I'm very late to the party here Sebastian and I'm sorry for this very late post... but I just saw this (I don't come in to this particular COW forum too often).

You are absolutely correct. You CANNOT pass the liability on to your client or another party. To make a silly analogy, this is like getting stopped for speeding in your friend's borrowed car. You can't tell the officer "This is my friend's car, he said if I get stopped just send him the ticket, he's fine with that."

Jonathan is right in the aspect that it's as if you are acting as just the printer. BUT... if you've ever gone to a printer and attempted to get any copyrighted artwork reproduced you know that most of the reputable ones won't touch it, because yes that makes them liable, too.

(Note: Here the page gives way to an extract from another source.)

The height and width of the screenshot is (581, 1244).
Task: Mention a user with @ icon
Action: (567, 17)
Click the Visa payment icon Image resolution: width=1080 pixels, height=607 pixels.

The problem is that so many people have been skirting the rules for so long because in the past it has been difficult to get caught. It's very likely that a dance recital that you attend that is using recordings of 20 different popular songs did not pay the proper licensing fees to use those songs at that venue. But they know they won't get caught (unless they happen to be so unlucky that a BMI/ASCAP rep just happens to be attending that kiddie performance), so they do it anyway. Same for DJs at weddings and such. And in the past, if you did a video for, say, someone's wedding, you gave them one or two copies and that was the end of it. Not strictly legal it it contains copyrighted music in any way, but you'd never get caught in a million years. It's the internet that has changed that... because everyone's video now winds up on YouTube or Facebook or Vimeo or elsewhere... and the record companies' robot spiders are constantly scouring the internet to find fraudulent usages of their property. And they will find it, very often.

Also, the rights for music can be very expensive. Our commercial clients often say "Oh, and give me a version I can put on YouTube." We have to explain to them that we only have broadcast rights, but will be happy to secure the additional web rights needed to do that. They are usually surprised to learn that web-usage rights are often much much more expensive than broadcast rights.

Better safe than sorry. I know I didn't answer your question other than the advice "Don't do it." Because as expensive as the rights are, the penalties for misuse are much much greater.


Todd Terry
Creative Director
Fantastic Plastic Entertainment, Inc.